> **BRIEF**
Retype the entries exactly, keeping every line intact.

** INPUT DATA follows **

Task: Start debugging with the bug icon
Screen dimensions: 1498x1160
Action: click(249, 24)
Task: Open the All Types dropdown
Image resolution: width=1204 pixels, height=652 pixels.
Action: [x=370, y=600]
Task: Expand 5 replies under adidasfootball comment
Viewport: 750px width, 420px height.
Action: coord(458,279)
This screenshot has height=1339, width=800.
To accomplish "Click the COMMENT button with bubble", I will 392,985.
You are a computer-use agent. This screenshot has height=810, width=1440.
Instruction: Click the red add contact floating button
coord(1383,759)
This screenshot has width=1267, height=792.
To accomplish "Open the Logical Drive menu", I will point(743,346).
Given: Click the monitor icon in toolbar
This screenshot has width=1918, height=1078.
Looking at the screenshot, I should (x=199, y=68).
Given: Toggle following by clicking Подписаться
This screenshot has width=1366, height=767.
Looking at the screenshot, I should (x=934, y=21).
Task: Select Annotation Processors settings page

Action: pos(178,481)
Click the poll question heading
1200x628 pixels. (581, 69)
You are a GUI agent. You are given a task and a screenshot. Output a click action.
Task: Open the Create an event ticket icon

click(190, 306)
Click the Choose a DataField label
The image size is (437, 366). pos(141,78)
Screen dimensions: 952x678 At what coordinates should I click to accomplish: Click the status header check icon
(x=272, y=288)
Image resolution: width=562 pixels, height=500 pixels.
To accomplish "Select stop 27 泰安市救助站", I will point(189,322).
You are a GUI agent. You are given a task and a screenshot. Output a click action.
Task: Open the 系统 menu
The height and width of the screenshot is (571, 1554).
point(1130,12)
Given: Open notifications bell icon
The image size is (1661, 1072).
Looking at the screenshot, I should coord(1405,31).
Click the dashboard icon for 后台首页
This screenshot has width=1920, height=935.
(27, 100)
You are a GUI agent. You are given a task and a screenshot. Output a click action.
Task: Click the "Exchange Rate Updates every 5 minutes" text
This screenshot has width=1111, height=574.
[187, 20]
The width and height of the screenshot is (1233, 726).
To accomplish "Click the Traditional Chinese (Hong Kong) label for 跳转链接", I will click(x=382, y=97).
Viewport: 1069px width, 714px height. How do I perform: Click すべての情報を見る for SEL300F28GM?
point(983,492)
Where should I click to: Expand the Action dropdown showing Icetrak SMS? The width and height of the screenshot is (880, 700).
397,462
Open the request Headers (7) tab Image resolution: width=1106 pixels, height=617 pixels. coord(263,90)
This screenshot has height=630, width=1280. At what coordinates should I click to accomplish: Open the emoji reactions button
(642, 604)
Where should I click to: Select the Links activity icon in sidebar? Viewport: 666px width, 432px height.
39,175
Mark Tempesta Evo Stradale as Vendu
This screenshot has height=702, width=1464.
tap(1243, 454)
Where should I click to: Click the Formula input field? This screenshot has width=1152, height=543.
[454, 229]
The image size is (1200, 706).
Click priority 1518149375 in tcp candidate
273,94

** End of INPUT DATA **

> **RESPONSE AREA**
Task: Start debugging with the bug icon
Screen dimensions: 1498x1160
Action: click(249, 24)
Task: Open the All Types dropdown
Image resolution: width=1204 pixels, height=652 pixels.
Action: [x=370, y=600]
Task: Expand 5 replies under adidasfootball comment
Viewport: 750px width, 420px height.
Action: coord(458,279)
This screenshot has height=1339, width=800.
To accomplish "Click the COMMENT button with bubble", I will 392,985.
You are a computer-use agent. This screenshot has height=810, width=1440.
Instruction: Click the red add contact floating button
coord(1383,759)
This screenshot has width=1267, height=792.
To accomplish "Open the Logical Drive menu", I will point(743,346).
Given: Click the monitor icon in toolbar
This screenshot has width=1918, height=1078.
Looking at the screenshot, I should (x=199, y=68).
Given: Toggle following by clicking Подписаться
This screenshot has width=1366, height=767.
Looking at the screenshot, I should (x=934, y=21).
Task: Select Annotation Processors settings page

Action: pos(178,481)
Click the poll question heading
1200x628 pixels. (581, 69)
You are a GUI agent. You are given a task and a screenshot. Output a click action.
Task: Open the Create an event ticket icon

click(190, 306)
Click the Choose a DataField label
The image size is (437, 366). pos(141,78)
Screen dimensions: 952x678 At what coordinates should I click to accomplish: Click the status header check icon
(x=272, y=288)
Image resolution: width=562 pixels, height=500 pixels.
To accomplish "Select stop 27 泰安市救助站", I will point(189,322).
You are a GUI agent. You are given a task and a screenshot. Output a click action.
Task: Open the 系统 menu
The height and width of the screenshot is (571, 1554).
point(1130,12)
Given: Open notifications bell icon
The image size is (1661, 1072).
Looking at the screenshot, I should coord(1405,31).
Click the dashboard icon for 后台首页
This screenshot has width=1920, height=935.
(27, 100)
You are a GUI agent. You are given a task and a screenshot. Output a click action.
Task: Click the "Exchange Rate Updates every 5 minutes" text
This screenshot has width=1111, height=574.
[187, 20]
The width and height of the screenshot is (1233, 726).
To accomplish "Click the Traditional Chinese (Hong Kong) label for 跳转链接", I will click(x=382, y=97).
Viewport: 1069px width, 714px height. How do I perform: Click すべての情報を見る for SEL300F28GM?
point(983,492)
Where should I click to: Expand the Action dropdown showing Icetrak SMS? The width and height of the screenshot is (880, 700).
397,462
Open the request Headers (7) tab Image resolution: width=1106 pixels, height=617 pixels. coord(263,90)
This screenshot has height=630, width=1280. At what coordinates should I click to accomplish: Open the emoji reactions button
(642, 604)
Where should I click to: Select the Links activity icon in sidebar? Viewport: 666px width, 432px height.
39,175
Mark Tempesta Evo Stradale as Vendu
This screenshot has height=702, width=1464.
tap(1243, 454)
Where should I click to: Click the Formula input field? This screenshot has width=1152, height=543.
[454, 229]
The image size is (1200, 706).
Click priority 1518149375 in tcp candidate
273,94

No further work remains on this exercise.